Die Berichte der Frankfurter Rundschau, 08.02.2008

von Matthias THIEME

Großspender wenden sich von Unicef ab

Ein hochrangiger Vertreter vom New Yorker Hauptsitz des UN-Kinderhilfswerks will in der kommenden Woche nach Deutschland reisen. Der Leiter der Abteilung private Spenden und Partnerschaften, Philip O’Brien, wolle sich ausführlich mit den Vorwürfen befassen, sagte ein Unicef-Sprecher nach Agenturangaben. Das Kinderhilfswerk sei "sehr besorgt über die Auswirkungen der Affäre auf das Vertrauen der deutschen Öffentlichkeit".

Auch Unicef-Schirmherrin Eva Luise Köhler äußerte sich erstmals zum Skandal: "Das gegenwärtige Erscheinungsbild der Deutschen Komitees für Unicef erfüllt mich mit Sorge", sagte die Ehefrau des Bundespräsidenten. Auch bei den Großspendern gerät Unicef Deutschland zunehmend in Verruf. "Die Kunden rufen zu Hunderten in unserem Call-Center an und wollen ihre Sammelpunkte zurück", sagte Nina Purtscher, Sprecherin des Unternehmens Payback, der FR. Payback-Geschäftsführer Alexander Rittweger forderte Unicef dazu auf, personelle Konsequenzen aus den Vorwürfen zu ziehen. Sonst werde Payback Spenden künftig anderen Organisationen geben. Bislang hat das Unternehmen rund zwei Millionen Euro an Unicef überwiesen. Kunden werden bei Einkäufen Punkte gutgeschrieben, die sie auch an Unicef spenden können.

"Unicef muss transparenter werden", fordert auch der Blumengroßhändler Fleurop. "Unsere Floristinnen stehen jeden Tag im Laden und müssen sich rechtfertigen", sagte Sprecherin Winnie Lechtape. Bei Fleurop können Kunden einen Unicef-Blumenstrauß erwerben, von dessen Kaufpreis vier Euro an das Kinderhilfswerk gehen. Rund 100 000 Euro kommen so jährlich für Unicef zusammen. "Wir haben Unicef vertraut und fordern jetzt ganz klare Rechenschaft", sagte die Sprecherin.

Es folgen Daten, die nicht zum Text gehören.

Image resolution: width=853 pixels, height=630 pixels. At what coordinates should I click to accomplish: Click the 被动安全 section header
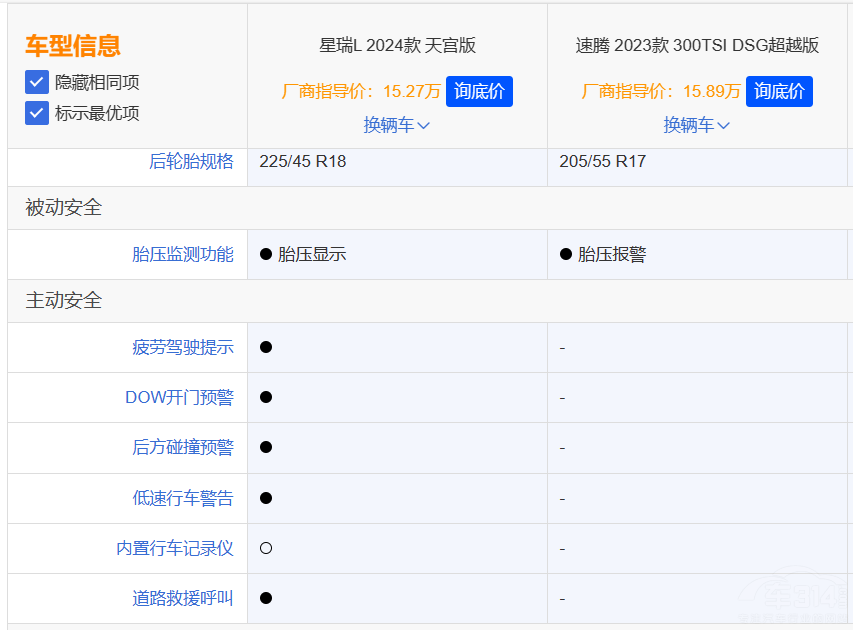64,208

Auch der Konzern Procter & Gamble, der auf Babywindeln für die Spendenorganisation geworben hatte, denkt laut einem Bericht des Berliner Tagesspiegel über die Zusammenarbeit nach. Bei Siemens beobachte man die Situation aufmerksam, teilte Unternehmenssprecher Karlheinz Groebmair mit. Rund zwei Millionen Euro habe Siemens seit 2003 gespendet. Deutsche Post und Ikea spenden nicht über Unicef Deutschland, sondern direkt an Unicef-International. Von Ikea flossen seit 1997 rund eine halbe Million Euro an Unicef.

An der Basis bricht das Spendengeschäft dramatisch ein. Bislang hat Unicef nach eigenen Angaben rund 10 000 Fördermitglieder verloren. Zuletzt hatte Unicef 200 000 regelmäßige Spender.

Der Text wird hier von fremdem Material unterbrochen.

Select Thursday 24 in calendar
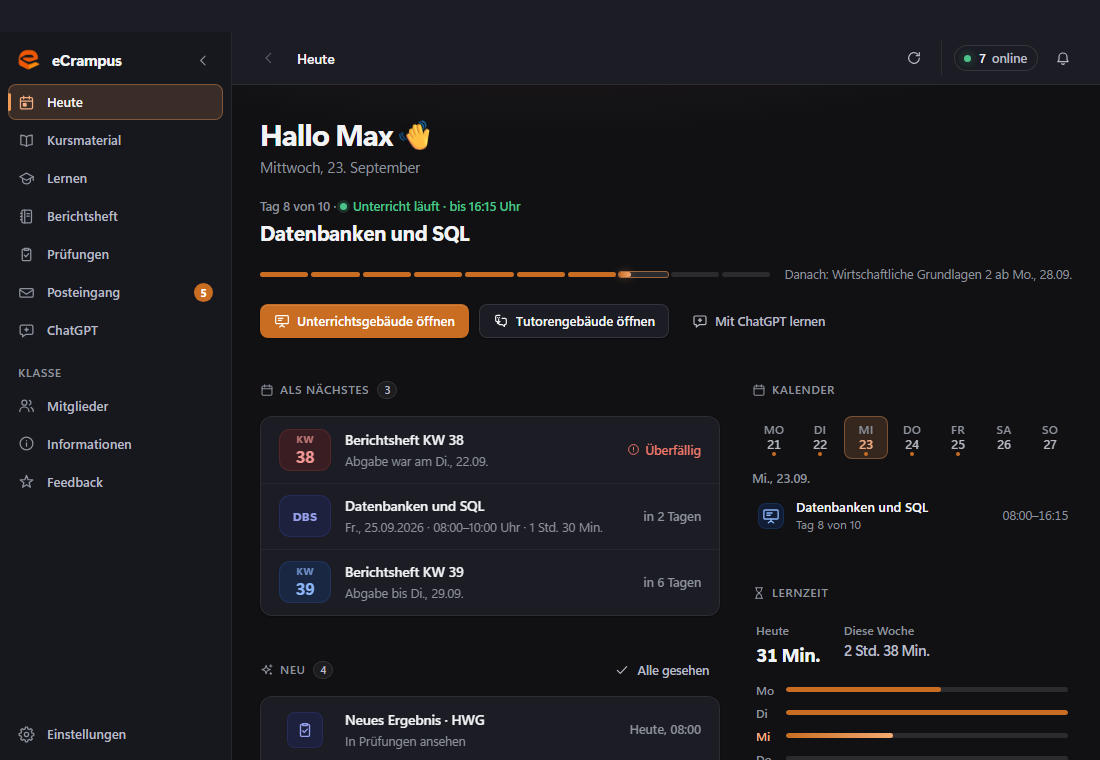The height and width of the screenshot is (760, 1100). 911,438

Erleichtert wird Unicef die Spendensammlung nach FR-Recherchen durch gute Drähte zur Politik. Ihnen ist es zu verdanken, dass Käufer von Unicef-Grußkarten einen Teil des Preises als Spende absetzen können. Diese Regelung sei zwar legal, aber "ziemlich unüblich", heißt es in Kreisen der Finanzverwaltung. Normalerweise lassen Finanzämter eine Aufteilung in Spende und Kaufpreis nicht zu. Die Ausnahme für Unicef geht auf einen Beschluss der Länderfinanzminister vor Jahrzehnten zurück. Zu erklären sei dies durch "gute Lobbyarbeit".

Der entwicklungspolitische Sprecher der SPD-Bundestagsfraktion, Sascha Raabe, will Unicef im Entwicklungs-Ausschuss des Bundestages am Mittwoch zum Thema machen. "Unicef-Geschäftsführung und Vorstand müssen zurücktreten", forderte Raabe.